ACTION ITEM A:
Answer these from the lecture notes, one line each:
(i) On what date was the lecture given?
(ii) What infection causes the scarring and extra vessels in the eye example?
(iii) How does the lecturer say students can reach him with questions?
ACTION ITEM B:
Using the lecture notes, explain why periodontal disease produces "painful red swelling."

Fund 1: 10:00-11:00 Scribe: Kosha Shah

Thursday September 24, 2009 Proof: Myra Dennis

Dr. Barnum Basic Concepts of Immunology Page 1 of 6

I.  Introduction [S1]: [He talked about immunology in relation to dentistry and optometry with a couple slides that we don’t have]

a.  If you have questions, you can get me by email.

b.  I strongly ask you to ask questions if you get lost because immunology is a comprehensive topic and you will have a bunch of lectures over the next few weeks that will slowly build up.

c.  I hear that you want to be dentists and optometrists, so what do you care about immunology?

d.  But the fact of the matter is that most of the time when patients come to see you is because they have some sort of inflammatory problem that the immune system is contributing to. Whether it’s in their mouth.

e.  On the left side we have a nice, healthy tooth and gums and on the right (no problems here). But then you have periodontal disease (on the left) where you start having reduced bone, inflammation, pulling away of gums from the tooth, infection-all of that kind of stuff. That painful red swelling is due in part to the immune system trying to fight off an infection and damaging your own tissues.

f.  The same is important if you are interested in optometry. Beautiful fundus right here. No problems, everything looks good. Then you have someone who has toxoplasmosis infection-they have all kinds of scarring and additional vessels trying to grow here. All these problems. Or somebody that has a really nasty infection in the eye. It is the host pathogen interactions with these infections that are causing this horrific inflammation and all this kind of white puffy material here. These are immune cells that have crawled out of vessels into the site of infection to try to clear that infection.

RECORDED DATA:
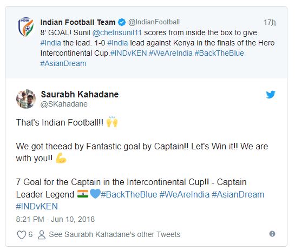295x250 pixels.
Task: Click the person icon beside See other Tweets
Action: [x=42, y=234]
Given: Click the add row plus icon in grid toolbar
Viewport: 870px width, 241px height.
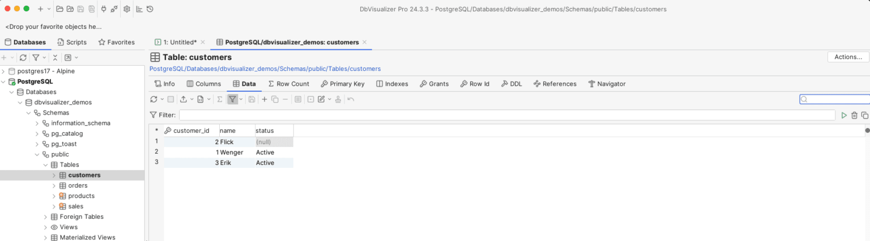Looking at the screenshot, I should click(x=264, y=99).
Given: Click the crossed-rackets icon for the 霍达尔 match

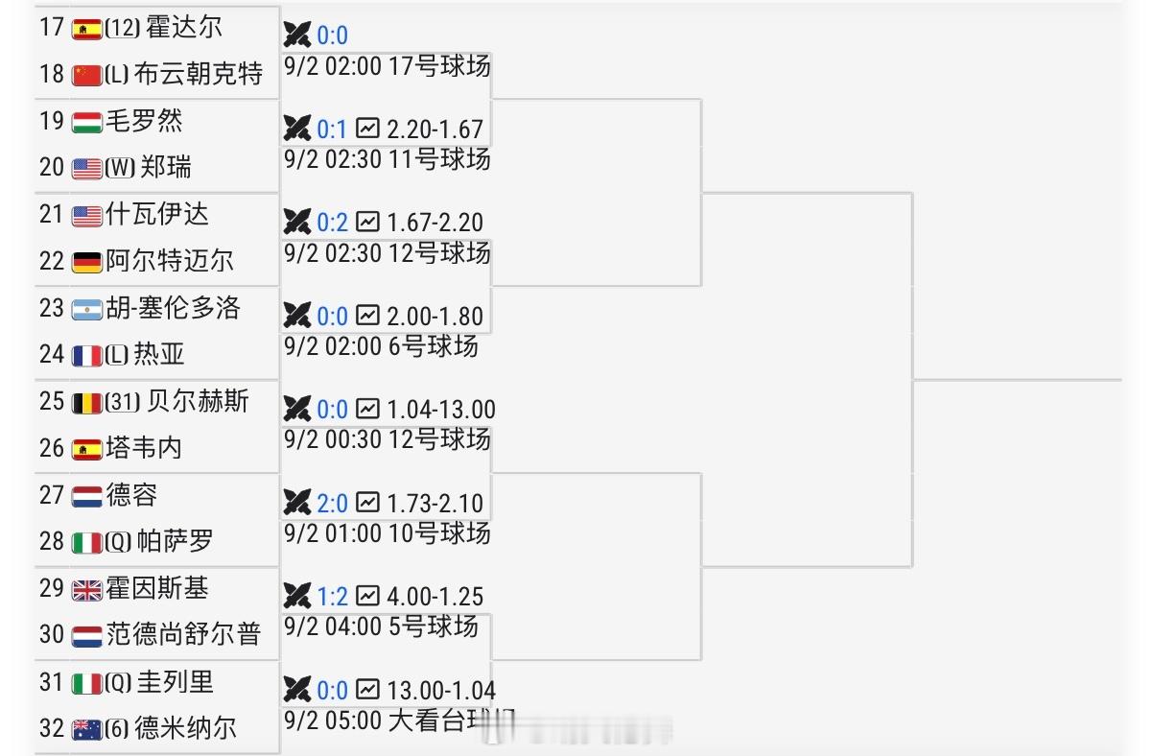Looking at the screenshot, I should tap(297, 35).
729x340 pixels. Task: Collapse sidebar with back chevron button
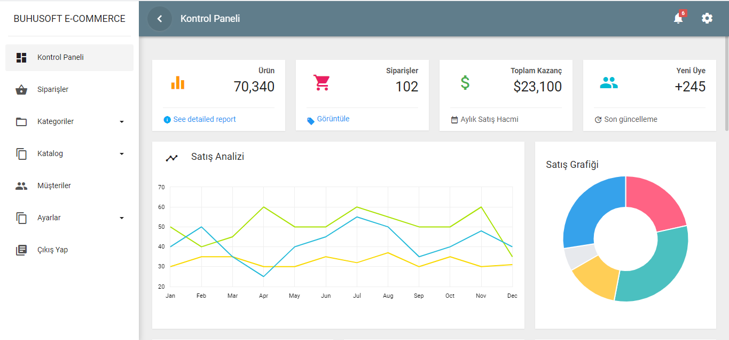point(159,19)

EXPECTED ANSWER A:
(i) Thursday, September 24, 2009.
(ii) Toxoplasmosis.
(iii) By email.

EXPECTED ANSWER B:
The swelling comes partly from the immune system trying to fight off an infection. In doing so, it also damages the patient's own tissues.